Exercise description -> Return all lines in the data where the string "user" can be found.

### Materials provided ###

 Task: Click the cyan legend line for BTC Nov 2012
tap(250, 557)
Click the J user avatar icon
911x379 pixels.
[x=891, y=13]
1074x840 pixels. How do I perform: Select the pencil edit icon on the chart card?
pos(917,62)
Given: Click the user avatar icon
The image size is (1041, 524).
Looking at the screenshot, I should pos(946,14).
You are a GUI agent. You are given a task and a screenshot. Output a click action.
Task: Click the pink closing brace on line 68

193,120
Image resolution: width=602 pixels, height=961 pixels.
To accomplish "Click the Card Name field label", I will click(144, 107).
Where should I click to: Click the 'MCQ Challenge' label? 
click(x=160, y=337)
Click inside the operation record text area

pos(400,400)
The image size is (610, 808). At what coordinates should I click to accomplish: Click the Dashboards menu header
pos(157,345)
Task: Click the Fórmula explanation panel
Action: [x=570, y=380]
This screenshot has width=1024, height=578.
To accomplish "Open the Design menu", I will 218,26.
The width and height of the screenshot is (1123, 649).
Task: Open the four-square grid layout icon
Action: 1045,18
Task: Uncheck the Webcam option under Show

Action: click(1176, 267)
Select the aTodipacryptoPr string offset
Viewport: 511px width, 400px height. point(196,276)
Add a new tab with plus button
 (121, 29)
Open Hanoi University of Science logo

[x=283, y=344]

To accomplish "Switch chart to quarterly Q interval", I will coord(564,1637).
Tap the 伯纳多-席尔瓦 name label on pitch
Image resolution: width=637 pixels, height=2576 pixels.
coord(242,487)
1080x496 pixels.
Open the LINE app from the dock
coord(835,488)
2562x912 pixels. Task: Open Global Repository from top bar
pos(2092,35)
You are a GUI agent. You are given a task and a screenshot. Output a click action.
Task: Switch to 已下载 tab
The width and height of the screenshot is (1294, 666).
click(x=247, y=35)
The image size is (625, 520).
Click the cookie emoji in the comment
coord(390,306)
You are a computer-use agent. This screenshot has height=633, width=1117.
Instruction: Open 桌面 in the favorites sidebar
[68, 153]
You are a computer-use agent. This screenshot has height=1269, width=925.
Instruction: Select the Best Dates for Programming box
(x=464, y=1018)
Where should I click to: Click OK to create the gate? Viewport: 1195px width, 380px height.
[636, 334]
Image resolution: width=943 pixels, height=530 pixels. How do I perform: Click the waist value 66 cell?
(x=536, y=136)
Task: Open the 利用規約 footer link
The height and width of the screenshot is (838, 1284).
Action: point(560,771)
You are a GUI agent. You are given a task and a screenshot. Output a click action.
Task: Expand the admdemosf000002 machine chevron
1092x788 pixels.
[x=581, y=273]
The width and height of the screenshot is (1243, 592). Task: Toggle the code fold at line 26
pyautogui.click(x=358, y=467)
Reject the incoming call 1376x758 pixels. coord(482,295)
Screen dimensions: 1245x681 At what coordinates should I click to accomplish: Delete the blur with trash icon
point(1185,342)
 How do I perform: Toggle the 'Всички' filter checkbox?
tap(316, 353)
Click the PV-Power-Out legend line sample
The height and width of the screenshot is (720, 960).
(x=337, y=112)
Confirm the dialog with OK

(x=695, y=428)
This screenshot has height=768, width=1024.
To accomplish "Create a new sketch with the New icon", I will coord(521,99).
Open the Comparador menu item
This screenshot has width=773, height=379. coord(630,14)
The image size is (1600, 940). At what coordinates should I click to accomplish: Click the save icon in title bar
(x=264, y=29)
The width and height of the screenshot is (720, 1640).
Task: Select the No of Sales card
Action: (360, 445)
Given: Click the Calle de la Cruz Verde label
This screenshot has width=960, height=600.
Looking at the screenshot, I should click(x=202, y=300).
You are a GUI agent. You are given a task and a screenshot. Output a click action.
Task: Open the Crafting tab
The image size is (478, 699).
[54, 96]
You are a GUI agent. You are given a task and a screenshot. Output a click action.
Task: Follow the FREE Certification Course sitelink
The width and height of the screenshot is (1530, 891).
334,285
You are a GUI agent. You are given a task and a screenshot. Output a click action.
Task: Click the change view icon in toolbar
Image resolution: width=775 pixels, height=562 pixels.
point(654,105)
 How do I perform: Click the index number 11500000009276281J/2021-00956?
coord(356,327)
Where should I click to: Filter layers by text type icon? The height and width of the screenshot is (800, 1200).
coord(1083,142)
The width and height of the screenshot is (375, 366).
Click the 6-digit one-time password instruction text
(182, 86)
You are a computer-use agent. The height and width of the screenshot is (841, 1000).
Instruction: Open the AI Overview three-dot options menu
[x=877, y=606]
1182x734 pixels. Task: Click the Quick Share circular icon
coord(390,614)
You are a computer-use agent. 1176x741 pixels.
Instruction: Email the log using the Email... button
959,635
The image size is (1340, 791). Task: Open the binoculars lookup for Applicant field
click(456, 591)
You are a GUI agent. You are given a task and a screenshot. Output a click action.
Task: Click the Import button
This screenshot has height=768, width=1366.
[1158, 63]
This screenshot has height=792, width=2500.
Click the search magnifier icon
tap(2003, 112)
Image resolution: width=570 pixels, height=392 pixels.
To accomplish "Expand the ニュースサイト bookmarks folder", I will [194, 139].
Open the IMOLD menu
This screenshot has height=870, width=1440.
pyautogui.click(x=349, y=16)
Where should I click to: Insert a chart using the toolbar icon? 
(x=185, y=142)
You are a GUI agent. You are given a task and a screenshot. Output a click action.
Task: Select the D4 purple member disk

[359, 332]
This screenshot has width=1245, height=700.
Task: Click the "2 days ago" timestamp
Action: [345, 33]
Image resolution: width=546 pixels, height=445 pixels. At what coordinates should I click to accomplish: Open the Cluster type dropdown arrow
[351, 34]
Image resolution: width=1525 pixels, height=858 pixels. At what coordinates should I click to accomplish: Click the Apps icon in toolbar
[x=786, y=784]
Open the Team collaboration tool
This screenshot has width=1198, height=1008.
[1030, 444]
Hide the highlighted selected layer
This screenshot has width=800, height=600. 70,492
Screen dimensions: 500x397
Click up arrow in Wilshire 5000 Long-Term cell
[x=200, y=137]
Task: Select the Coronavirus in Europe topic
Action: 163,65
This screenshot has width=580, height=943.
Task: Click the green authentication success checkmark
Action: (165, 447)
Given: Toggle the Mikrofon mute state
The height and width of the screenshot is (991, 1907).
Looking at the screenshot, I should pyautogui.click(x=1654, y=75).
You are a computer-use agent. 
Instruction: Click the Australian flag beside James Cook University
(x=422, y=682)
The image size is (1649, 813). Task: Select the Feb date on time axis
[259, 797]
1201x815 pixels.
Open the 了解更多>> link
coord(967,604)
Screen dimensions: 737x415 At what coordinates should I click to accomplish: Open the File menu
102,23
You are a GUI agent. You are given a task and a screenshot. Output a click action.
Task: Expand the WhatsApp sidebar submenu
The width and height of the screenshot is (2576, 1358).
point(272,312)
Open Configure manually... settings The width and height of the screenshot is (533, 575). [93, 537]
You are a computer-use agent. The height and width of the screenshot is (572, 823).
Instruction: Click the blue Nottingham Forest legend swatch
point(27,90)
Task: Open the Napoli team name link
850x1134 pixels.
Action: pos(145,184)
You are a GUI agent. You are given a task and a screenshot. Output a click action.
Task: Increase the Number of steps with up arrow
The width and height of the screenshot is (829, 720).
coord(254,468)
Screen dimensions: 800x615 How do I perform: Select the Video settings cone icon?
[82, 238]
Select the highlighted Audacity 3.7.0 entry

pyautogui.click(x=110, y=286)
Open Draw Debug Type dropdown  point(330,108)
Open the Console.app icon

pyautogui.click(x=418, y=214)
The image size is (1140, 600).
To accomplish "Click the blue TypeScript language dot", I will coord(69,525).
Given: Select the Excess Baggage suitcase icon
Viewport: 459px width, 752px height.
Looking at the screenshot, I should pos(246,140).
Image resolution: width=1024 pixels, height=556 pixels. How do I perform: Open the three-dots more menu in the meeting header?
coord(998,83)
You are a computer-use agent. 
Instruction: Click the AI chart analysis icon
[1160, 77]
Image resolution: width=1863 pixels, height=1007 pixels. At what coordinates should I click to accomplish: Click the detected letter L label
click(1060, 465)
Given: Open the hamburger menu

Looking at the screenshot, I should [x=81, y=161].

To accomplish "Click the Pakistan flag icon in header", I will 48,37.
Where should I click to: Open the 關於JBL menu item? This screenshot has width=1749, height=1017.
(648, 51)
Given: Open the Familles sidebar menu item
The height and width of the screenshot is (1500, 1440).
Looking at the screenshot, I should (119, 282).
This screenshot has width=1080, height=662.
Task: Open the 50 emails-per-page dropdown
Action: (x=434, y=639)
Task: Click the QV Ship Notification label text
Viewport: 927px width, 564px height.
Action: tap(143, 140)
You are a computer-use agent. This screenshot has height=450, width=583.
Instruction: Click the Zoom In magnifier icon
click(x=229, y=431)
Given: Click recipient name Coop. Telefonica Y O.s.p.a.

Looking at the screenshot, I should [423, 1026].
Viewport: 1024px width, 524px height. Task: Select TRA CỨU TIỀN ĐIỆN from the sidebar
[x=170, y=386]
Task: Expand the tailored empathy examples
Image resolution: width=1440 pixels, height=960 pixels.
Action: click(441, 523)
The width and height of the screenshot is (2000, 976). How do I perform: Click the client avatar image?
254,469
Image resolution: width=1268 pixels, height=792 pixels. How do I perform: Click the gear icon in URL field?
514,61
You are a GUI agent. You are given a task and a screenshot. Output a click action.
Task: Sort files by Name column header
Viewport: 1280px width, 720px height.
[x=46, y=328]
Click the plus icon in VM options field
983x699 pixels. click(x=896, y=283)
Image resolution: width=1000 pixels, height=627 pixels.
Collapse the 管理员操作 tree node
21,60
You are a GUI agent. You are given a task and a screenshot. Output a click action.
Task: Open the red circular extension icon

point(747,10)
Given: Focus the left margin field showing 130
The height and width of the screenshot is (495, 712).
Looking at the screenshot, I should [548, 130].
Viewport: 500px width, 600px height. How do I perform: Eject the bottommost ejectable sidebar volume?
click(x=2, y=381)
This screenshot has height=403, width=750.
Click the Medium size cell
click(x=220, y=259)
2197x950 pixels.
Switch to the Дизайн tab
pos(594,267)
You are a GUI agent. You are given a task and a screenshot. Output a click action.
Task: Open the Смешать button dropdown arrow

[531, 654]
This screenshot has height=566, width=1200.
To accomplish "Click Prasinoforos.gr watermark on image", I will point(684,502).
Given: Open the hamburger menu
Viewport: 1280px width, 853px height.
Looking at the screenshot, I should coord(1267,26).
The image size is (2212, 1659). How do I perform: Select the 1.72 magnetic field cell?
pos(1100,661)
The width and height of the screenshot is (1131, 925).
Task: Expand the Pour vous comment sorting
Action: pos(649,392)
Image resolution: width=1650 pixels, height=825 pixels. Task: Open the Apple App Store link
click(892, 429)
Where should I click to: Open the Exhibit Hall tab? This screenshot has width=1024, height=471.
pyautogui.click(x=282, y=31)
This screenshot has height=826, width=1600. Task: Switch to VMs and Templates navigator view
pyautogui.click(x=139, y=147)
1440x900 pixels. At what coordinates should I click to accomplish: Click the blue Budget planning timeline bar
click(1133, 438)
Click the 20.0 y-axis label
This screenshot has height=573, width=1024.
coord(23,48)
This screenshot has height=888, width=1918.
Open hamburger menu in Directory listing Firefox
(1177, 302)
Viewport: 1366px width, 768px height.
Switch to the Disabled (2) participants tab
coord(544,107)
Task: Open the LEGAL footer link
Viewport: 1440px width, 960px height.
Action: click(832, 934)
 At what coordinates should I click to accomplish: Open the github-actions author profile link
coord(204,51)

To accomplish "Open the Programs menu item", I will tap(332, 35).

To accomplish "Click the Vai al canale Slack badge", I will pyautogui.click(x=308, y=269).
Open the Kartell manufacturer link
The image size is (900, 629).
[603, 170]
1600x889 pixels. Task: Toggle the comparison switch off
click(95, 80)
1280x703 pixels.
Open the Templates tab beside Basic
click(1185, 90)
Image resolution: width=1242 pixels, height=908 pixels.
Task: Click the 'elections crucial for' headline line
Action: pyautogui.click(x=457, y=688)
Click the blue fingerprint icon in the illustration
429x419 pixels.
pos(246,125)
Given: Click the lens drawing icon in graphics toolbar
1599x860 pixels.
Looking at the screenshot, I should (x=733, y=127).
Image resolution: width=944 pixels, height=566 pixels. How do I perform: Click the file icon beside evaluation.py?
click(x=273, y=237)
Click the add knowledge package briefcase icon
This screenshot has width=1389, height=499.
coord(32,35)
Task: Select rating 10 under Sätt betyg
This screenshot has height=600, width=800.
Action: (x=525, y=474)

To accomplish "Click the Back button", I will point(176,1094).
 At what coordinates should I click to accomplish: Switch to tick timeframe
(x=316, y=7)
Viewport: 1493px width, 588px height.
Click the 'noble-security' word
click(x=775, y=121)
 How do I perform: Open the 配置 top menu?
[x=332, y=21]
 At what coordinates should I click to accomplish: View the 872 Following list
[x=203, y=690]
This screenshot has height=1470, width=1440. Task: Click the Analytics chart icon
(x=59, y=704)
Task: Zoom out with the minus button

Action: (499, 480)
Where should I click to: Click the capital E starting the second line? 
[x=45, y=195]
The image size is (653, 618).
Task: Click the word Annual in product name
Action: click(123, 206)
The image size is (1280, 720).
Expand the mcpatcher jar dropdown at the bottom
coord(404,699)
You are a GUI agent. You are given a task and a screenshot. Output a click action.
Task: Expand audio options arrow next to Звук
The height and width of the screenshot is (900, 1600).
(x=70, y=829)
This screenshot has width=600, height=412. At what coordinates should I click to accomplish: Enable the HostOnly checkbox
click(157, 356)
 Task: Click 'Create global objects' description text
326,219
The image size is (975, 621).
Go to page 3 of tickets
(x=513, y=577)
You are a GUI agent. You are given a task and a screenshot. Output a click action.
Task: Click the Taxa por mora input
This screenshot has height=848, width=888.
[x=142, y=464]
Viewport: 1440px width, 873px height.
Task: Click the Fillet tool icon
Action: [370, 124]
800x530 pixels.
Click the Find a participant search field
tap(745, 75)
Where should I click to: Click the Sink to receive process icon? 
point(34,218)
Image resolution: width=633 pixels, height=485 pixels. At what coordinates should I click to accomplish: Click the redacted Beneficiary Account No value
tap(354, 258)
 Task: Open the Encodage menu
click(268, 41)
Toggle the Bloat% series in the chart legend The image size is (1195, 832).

###

Finished task ->
Click the J user avatar icon
Given: Click the user avatar icon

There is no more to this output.